The movie theater can be considered one of various modernizing forces that dramatically transformed Middle Eastern societies since the turn of the last century. Cinema Petra was the biggest and most important movie theater in Jordan throughout the 1930s and 1940s. Located in Amman, the capital of Jordan, it had a multi-purpose function. It not only screened movies but also served as a place of cultural communication and space for interaction, with room to host several thousand guests.
Ever since the introduction of cinema to the Arab world in the early 20th century, the compatibility of cinematic entertainment with Arab and Muslim norms and values has been a subject of debate: Arab cinema is frequently criticized as evidence of Westernization and acculturation. It raises questions about authenticity and acculturation, tradition, and alienation, and the roots of these relations and ideas. Many historians have conceived it solely as a tool of neocolonialism, persuading the more affluent people of the Jordan to accept Western attitudes, encouraging them to shun the language and customs of their forebears and of the working classes.

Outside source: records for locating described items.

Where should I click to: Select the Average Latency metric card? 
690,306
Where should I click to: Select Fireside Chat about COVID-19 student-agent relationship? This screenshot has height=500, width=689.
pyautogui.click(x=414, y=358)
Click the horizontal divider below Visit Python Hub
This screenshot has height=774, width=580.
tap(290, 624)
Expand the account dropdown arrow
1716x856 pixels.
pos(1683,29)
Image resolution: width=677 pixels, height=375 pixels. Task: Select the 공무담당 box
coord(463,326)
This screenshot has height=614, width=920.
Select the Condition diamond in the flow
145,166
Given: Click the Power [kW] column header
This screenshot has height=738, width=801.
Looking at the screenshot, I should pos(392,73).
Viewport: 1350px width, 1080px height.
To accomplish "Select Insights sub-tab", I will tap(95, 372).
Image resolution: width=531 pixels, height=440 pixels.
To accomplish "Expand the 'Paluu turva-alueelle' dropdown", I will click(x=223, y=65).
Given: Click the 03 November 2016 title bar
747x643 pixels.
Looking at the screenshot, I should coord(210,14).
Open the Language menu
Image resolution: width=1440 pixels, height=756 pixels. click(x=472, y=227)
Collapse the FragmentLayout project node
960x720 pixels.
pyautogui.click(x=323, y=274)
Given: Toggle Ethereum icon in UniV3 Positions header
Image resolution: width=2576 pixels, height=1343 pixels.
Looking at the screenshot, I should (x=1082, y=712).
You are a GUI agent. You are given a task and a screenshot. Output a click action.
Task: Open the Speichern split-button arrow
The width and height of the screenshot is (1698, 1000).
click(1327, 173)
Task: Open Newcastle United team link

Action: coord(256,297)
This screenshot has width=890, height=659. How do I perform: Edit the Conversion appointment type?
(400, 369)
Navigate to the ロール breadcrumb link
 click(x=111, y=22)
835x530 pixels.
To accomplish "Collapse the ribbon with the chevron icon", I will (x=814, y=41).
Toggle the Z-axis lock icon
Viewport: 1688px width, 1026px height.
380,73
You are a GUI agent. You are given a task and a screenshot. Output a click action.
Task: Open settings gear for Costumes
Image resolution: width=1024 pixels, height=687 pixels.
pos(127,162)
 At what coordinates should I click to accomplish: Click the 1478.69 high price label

However, the Arab world gradually adopted the new medium for itself, and records show that Cinema Petra played many Arab-made dramas during the period. Picking up on timeless subjects such as romance but also contributing to the ongoing anti-colonial debates and the shaping of political opinion, Jordanians used avenues of distribution such as Cinema Petra to make and display authentic images of themselves.
Moreover, Cinema Petra also served a variety of other purposes. It was not only a movie theater but also a place of public gathering. People from different backgrounds assembled in its hall for varying reasons. While some sought recreation and entertainment, others were inspired by social responsibility or were driven by political conviction to attend political meetings or charity fundraisers. Cinema Petra played an important role for the cultural development of the city through the numerous literary events that were held there. Both guests from other Arab countries and local artists entertained with recitations from their works.
Cinema Petra thus became part of the public space needed by Amman’s inhabitants for their cultural and political activities and may be understood as an indicator of the development of Amman’s urban society. The manifold uses of the theater crosscut boundaries of class and gender. On the one hand, it was a place where the urban elite could represent themselves through various cultural and philanthropic activities and where discussions of common concern could unfold. On the other hand, with its movie shows it welcomed all inhabitants of the city regardless of social origin, provided they could pay the entrance fee.
The various social events held at Cinema Petra reflected the growing collective responsibility and simultaneously the shifting identities of Amman’s citizens. Amman’s merchants, politicians and landowners were the key actors of national affairs. Using Cinema Petra’s spacious assembly hall, they started to organize themselves politically, culturally and philanthropically. Muslims and Christians came together for rituals like obsequies, thus blurring religious boundaries. Innovative cultural experiences with educational or political undertones triggered the integration of regional trends.
Moreover, the inhabitants of Amman developed a public discourse on cultural, social, economic and political issues bridging them to the broader Arab public sphere. With the introduction and incorporation of modernizing institutions both from regional Arab and Western culture and the gradual formation of collective action, the emerging urban elite became the agents of a broader social and political transformation process which led to the formation of a uniquely Jordanian identity.